What the task requires ▸ Reproduce the entries below exactly, but only from the line containing "Click the Group catalog Value label chip" to the line containing "You are a computer-use agent. Image", inclusive.

** Opening Input block **

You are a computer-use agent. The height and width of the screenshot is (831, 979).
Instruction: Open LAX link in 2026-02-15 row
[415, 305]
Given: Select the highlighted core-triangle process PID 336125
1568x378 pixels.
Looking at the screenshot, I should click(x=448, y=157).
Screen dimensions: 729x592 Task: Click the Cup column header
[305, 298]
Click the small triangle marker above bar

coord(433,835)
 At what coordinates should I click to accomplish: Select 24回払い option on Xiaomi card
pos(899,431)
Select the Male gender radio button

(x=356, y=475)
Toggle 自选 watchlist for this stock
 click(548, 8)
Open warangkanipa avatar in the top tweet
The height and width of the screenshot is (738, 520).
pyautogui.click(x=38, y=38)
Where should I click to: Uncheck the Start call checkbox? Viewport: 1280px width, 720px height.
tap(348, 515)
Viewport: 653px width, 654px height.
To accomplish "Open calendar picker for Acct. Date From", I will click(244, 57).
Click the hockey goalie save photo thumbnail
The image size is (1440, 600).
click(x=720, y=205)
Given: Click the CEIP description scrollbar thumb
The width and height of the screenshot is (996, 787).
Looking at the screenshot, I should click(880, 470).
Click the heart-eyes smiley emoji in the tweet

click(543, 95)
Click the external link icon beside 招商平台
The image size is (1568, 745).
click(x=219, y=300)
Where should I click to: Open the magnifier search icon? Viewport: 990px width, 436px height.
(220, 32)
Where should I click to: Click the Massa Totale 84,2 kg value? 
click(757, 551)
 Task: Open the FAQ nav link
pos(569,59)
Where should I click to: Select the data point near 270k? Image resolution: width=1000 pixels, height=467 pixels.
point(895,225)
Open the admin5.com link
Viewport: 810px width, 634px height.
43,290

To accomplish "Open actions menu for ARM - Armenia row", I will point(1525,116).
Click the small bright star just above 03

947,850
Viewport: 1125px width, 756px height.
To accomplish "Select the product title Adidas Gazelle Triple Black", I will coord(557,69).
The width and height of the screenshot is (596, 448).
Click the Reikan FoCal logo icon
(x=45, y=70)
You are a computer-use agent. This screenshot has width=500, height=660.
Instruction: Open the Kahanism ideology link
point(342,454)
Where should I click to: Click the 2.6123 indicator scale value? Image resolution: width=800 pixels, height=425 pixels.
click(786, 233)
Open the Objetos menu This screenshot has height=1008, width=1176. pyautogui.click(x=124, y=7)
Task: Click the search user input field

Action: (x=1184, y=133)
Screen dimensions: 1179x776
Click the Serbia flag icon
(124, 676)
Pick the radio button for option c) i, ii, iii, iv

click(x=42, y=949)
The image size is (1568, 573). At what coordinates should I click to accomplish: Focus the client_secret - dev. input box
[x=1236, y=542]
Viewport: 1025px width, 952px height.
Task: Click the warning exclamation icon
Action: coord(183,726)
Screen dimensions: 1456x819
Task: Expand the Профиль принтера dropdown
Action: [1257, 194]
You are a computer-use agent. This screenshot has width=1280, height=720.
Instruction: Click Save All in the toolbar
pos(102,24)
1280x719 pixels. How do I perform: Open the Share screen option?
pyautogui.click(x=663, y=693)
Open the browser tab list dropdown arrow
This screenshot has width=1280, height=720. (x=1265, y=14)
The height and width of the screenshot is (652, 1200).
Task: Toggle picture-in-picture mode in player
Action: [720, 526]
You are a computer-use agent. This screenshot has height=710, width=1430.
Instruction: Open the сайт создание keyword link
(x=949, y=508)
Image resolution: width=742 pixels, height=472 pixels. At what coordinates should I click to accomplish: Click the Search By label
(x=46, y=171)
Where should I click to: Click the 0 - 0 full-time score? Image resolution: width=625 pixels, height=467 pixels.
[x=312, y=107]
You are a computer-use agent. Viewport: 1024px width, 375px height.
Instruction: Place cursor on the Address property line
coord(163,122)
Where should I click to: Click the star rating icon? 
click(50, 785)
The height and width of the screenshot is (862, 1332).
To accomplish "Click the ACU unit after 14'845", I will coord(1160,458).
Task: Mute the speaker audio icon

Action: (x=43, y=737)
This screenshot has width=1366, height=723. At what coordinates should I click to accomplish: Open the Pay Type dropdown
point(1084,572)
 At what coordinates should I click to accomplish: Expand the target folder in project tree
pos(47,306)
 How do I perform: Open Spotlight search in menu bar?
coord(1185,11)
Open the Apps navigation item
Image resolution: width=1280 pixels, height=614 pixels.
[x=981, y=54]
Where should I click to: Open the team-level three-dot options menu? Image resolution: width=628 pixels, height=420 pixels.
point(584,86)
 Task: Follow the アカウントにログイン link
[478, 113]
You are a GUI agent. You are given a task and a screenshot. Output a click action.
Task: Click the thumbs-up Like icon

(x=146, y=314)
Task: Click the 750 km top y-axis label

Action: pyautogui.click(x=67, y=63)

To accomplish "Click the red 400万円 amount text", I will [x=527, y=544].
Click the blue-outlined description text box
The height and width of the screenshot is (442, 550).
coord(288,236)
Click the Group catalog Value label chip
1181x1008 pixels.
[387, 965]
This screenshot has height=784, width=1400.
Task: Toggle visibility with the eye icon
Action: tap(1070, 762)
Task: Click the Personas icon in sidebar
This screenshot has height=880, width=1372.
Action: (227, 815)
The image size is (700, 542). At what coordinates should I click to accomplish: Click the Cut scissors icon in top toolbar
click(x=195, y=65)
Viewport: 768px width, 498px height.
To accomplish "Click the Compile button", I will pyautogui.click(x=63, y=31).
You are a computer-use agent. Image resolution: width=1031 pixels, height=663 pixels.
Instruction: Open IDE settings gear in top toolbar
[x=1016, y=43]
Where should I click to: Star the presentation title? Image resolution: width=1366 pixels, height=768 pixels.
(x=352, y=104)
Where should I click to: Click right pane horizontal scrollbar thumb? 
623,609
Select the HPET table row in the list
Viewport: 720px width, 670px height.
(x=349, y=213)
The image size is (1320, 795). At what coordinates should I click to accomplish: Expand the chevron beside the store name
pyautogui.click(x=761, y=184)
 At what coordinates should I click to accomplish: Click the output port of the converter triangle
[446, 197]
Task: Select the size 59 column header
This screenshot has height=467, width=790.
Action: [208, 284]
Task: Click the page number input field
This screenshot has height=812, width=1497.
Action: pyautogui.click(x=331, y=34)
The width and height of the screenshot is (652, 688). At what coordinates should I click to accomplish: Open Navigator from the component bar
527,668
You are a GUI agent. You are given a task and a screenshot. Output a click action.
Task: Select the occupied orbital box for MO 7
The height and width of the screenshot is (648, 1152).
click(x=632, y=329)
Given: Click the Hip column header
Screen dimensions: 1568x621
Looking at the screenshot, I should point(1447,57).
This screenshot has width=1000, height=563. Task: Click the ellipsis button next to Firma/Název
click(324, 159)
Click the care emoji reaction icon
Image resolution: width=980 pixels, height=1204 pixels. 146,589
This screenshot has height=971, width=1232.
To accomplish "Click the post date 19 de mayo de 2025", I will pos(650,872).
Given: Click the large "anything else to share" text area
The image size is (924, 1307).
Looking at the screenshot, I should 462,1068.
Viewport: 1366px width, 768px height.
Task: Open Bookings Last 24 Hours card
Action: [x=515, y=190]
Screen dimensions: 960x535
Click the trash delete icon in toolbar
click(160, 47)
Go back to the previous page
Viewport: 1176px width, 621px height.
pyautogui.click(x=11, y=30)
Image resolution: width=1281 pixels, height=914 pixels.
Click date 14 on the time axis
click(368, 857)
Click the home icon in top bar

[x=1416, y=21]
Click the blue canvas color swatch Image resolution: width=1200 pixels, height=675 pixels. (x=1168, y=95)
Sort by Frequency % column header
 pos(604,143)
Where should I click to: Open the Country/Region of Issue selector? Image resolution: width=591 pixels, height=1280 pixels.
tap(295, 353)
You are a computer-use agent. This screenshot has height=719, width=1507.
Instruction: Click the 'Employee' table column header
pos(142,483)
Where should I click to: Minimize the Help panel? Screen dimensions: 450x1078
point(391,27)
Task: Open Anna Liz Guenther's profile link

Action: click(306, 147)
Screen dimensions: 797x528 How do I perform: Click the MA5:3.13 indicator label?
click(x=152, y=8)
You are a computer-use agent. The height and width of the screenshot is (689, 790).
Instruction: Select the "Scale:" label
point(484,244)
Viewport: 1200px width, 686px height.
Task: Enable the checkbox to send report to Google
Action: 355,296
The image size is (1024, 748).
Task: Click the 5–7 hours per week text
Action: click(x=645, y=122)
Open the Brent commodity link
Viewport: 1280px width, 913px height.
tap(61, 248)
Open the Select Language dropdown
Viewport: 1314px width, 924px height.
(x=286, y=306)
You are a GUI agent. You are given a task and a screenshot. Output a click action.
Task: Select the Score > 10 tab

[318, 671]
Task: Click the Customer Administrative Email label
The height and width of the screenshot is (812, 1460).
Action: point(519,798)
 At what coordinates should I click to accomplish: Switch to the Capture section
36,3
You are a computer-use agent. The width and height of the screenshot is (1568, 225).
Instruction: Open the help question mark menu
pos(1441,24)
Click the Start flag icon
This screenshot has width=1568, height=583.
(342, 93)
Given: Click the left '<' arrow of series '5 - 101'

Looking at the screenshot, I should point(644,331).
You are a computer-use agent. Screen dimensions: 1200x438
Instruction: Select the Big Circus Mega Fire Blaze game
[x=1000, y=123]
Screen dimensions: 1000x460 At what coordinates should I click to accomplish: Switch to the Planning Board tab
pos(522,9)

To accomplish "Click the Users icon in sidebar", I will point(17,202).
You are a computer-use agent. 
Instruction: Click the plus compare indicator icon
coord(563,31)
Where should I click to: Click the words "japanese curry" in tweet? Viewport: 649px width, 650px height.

** Closing Input block **

Solution for this exercise ▸
Click the Group catalog Value label chip
1181x1008 pixels.
[387, 965]
This screenshot has height=784, width=1400.
Task: Toggle visibility with the eye icon
Action: tap(1070, 762)
Task: Click the Personas icon in sidebar
This screenshot has height=880, width=1372.
Action: (227, 815)
The image size is (700, 542). At what coordinates should I click to accomplish: Click the Cut scissors icon in top toolbar
click(x=195, y=65)
Viewport: 768px width, 498px height.
To accomplish "Click the Compile button", I will pyautogui.click(x=63, y=31).
You are a computer-use agent. Image resolution: width=1031 pixels, height=663 pixels.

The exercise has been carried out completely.